При словах государыни об обыске Трубецкой знал, что если нельзя было его оговорить, то ещё менее могли что-нибудь у него найти. Поэтому он принял эти слова спокойно. Но вдруг он вспомнил о листе, который только что писал, не успел окончить и потому не передал туда, где бы он был безопасен от всяких обысков, тем более что он был бы передан переписанным чужой, неизвестной рукой. Он вспомнил об этом листе, спрятанном, правда, в потайной ящик; но никто лучше его не знал, что для Ромодановских, Ушаковых, Елагиных, Шешковских, вообще для такого рода следователей, которые управляли Преображенским приказом, тайными и разыскных дел канцеляриями, потайных ящиков не существует.
«Что, если, — подумал он, — и в самом деле, пока здесь она со мной разговаривает, там Шешковский перебирает бумаги в моём кабинете и находит...»

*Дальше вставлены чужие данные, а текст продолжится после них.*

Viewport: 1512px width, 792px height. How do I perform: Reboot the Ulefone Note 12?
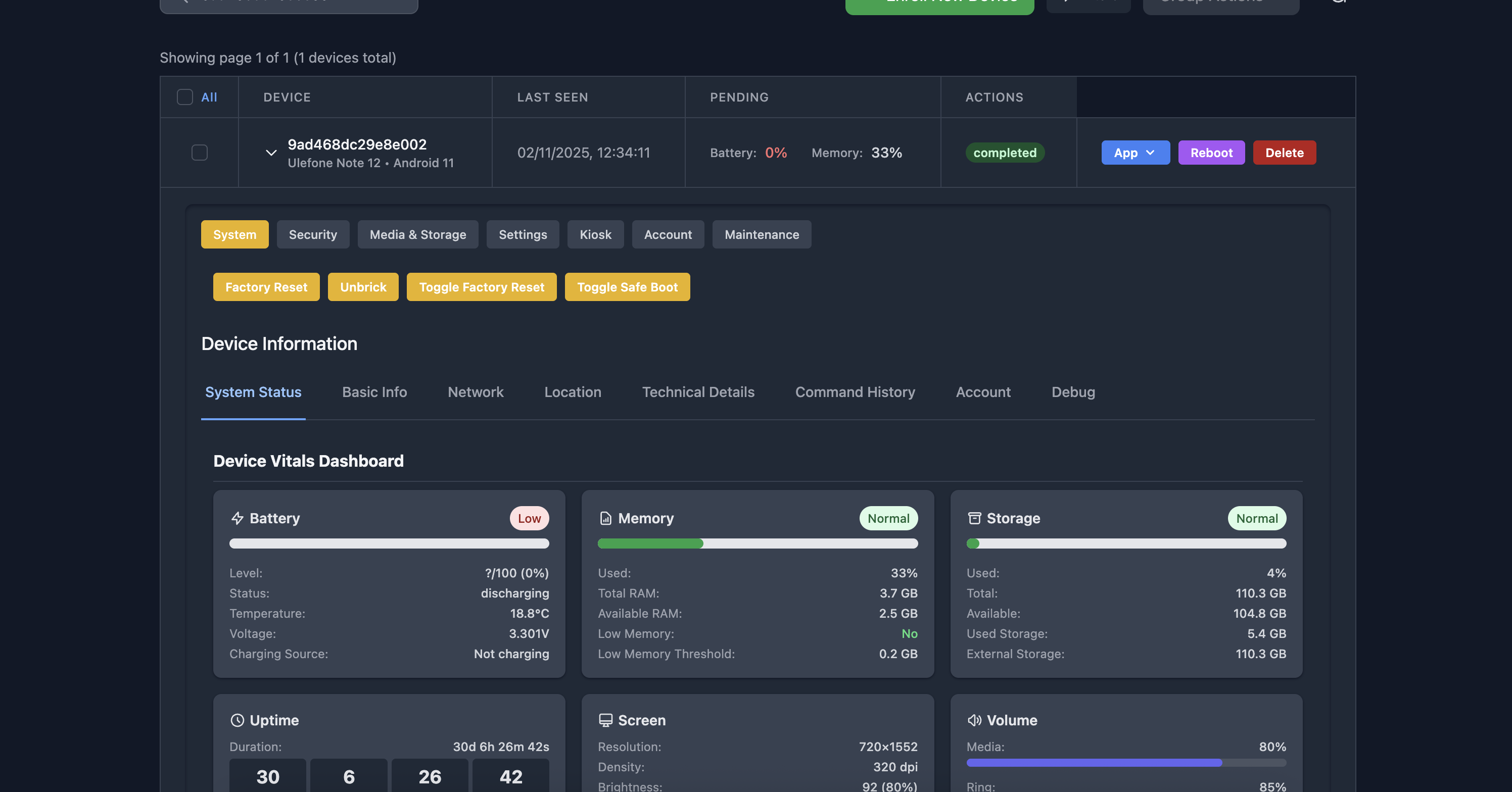point(1211,153)
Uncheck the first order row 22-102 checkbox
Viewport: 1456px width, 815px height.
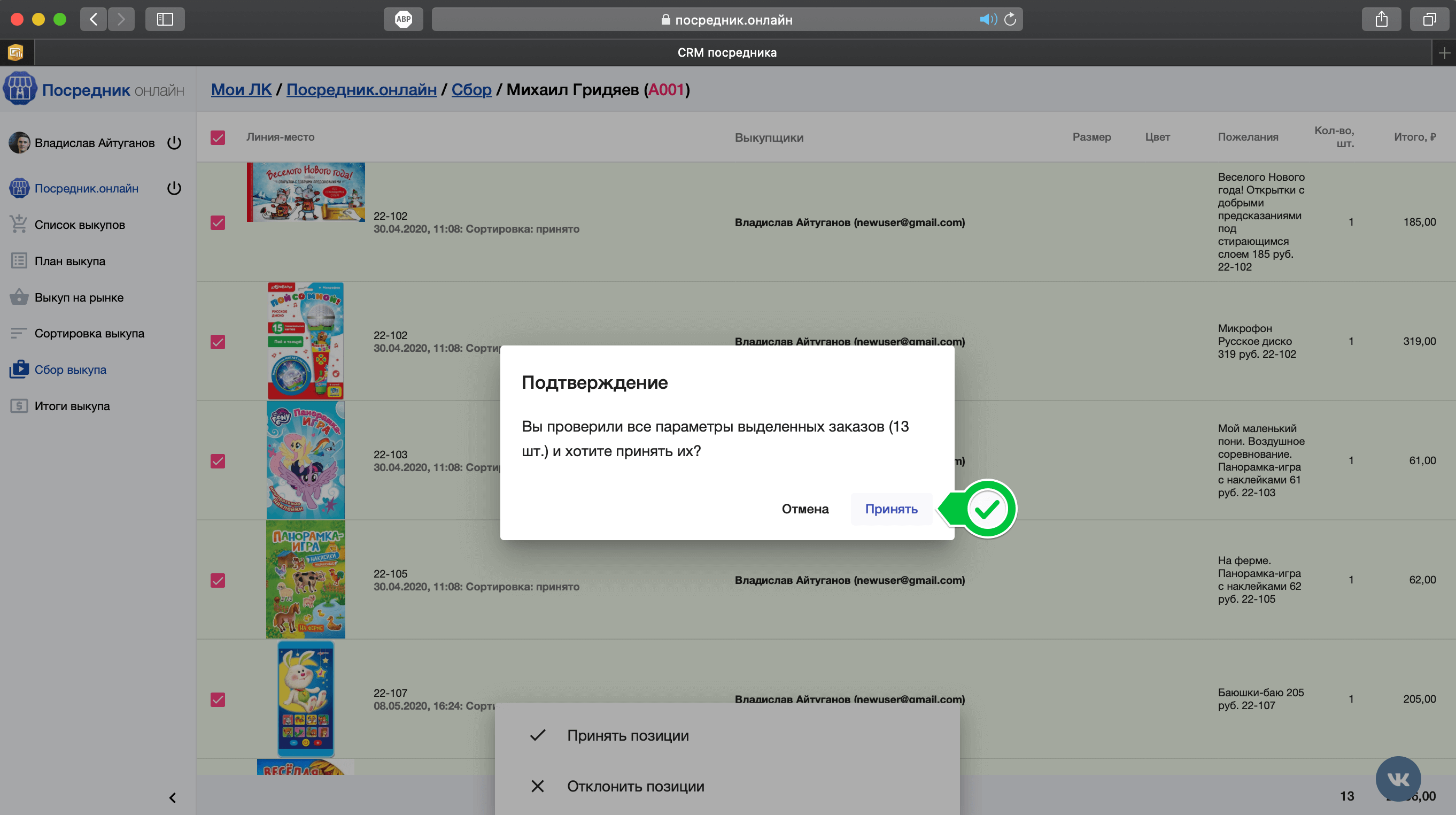(x=218, y=222)
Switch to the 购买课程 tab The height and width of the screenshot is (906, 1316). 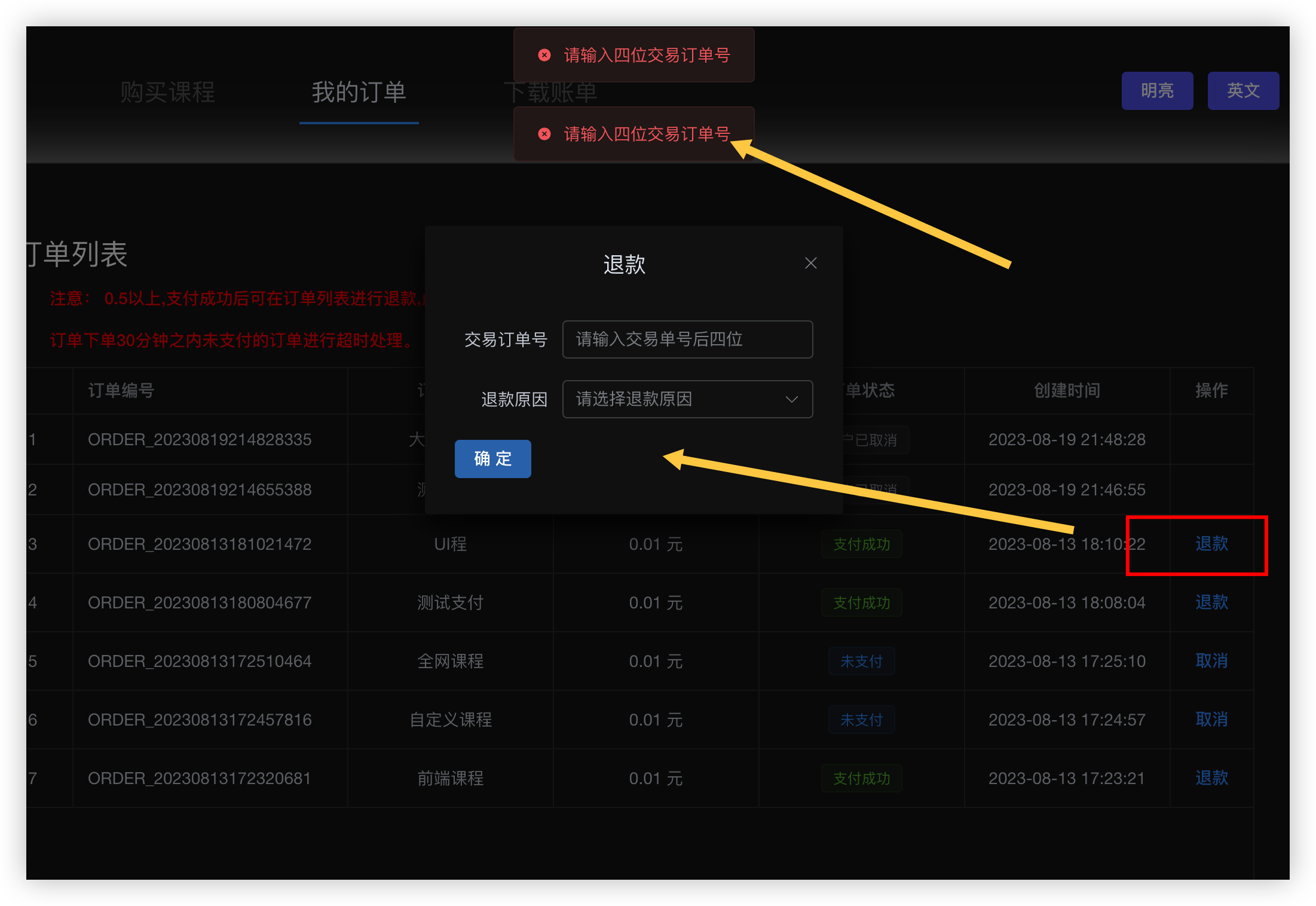167,91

От этой мысли у Трубецкого на лбу выступил холодный пот, и он невольно смутился. Екатерина это заметила.
— Всё это я могу сделать, могу приказать, но я незла. Я готова обратиться ко всякому с моим монаршим милосердием, но лишь к тому, кто искренно и от души раскаивается. Говорите, князь, тогда не нужно будет ни пытки, ни обыска. Вы желали, вы искали случая меня низложить?
— Государыня!..
— Говорите просто, откровенно! Я сказала, что тогда и только тогда вы можете надеяться на моё милосердие! Говорите же. Вы были пружиной?.. Говорите! Видите, я спрашиваю вас сама; будет хуже, когда...
Государыня не успела окончить, как Трубецкой упал перед ней на колени.
— Виноват, прости, государыня, пощади и помилуй!
Государыня презрительно улыбнулась и, не предлагая ему встать, спросила:
— Через кого?
— Ни через кого, государыня! Я говорил им или при них, но так, что они и думать не могли, что я их настраиваю и что слова мои есть внушение.
— Когда?
— Всё время, со дня вступления вашего на престол и потери моего значения!
— Где?
— И здесь, и в Москве!
— Встаньте и объясните мне откровенно, что вас к тому вынудило? Вы ведь приняли присягу добровольно. Вы могли отказаться мне служить, как Голицын и Гудович. Я бы не претендовала на вас, предоставила бы полную свободу, но вы...
Трубецкой не вставал.
— Всемилостивейшая государыня, милосердная мать к виновному рабу, прости меня не по делам моим, а по своей благости! — говорил Трубецкой голосом некогда симпатичным и теперь ещё звучащим трогательной мольбой. — Точно, государыня, я не должен был принимать присяги. Я должен был отказаться от службы. Но у меня десять человек детей; у меня на руках два брата, сестра и трое племянников. Все мы живём только моей службой и царским жалованьем. Куда мне с ними было деться? Я подумал: «Что с ними я буду делать, когда и службы, и царской милости лишусь? Ведь все мы с голоду помрём! Ведь всем нам придётся Христовым именем под окнами побираться». Прости, милосердная, бедного отца, который с горя с ума сошёл, задумал идти против воли Божией!..
Екатерина молчала. Потом вдруг, взглянув на него с презрением ещё раз, она проговорила тихо:
— Встаньте, кланяться нечего!
С этими словами она встала и ушла. Трубецкой остался на коленях ни жив ни мёртв.
«Кто сказал ей? — думал он. — Неужели она сама догадалась?»